• _Work request_: Take every line from the records below that includes the word "Select".

• _Input data_:
────────────────────

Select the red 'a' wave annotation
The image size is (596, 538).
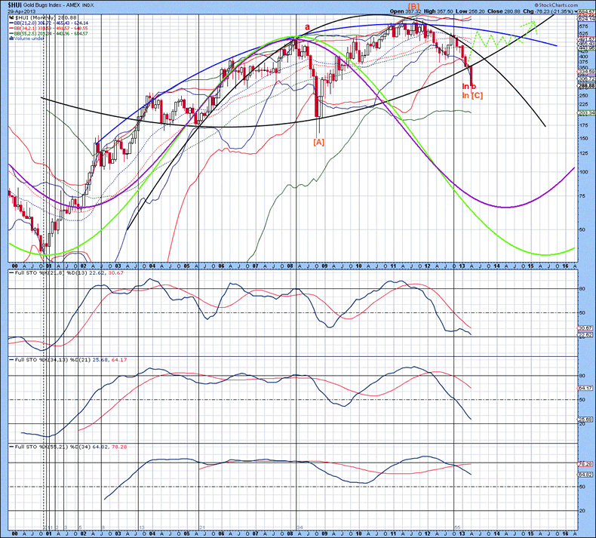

────────────────────

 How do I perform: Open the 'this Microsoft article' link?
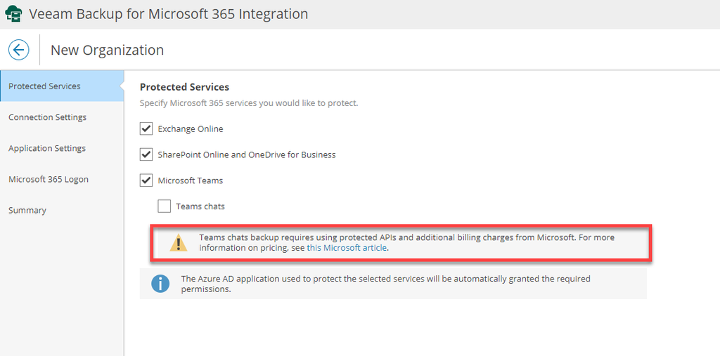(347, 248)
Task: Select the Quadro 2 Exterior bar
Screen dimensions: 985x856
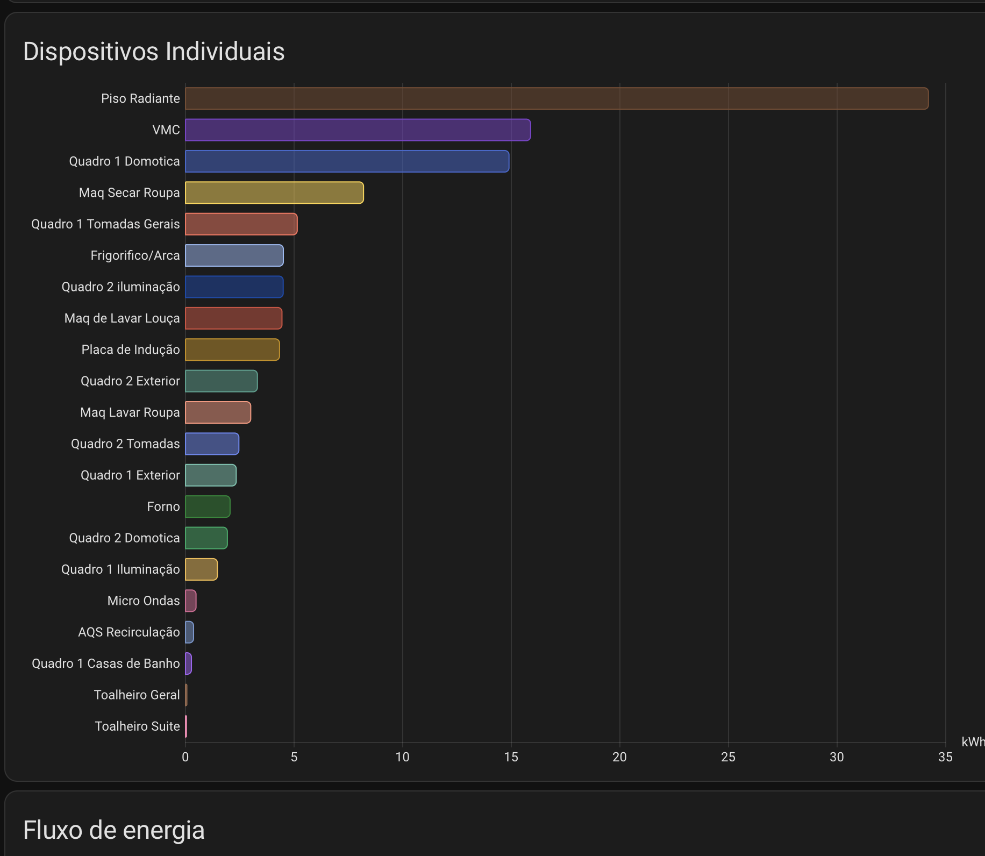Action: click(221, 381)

────────────────────

• _Task answer_:
Select the red 'a' wave annotation
Task: Select the Quadro 2 Exterior bar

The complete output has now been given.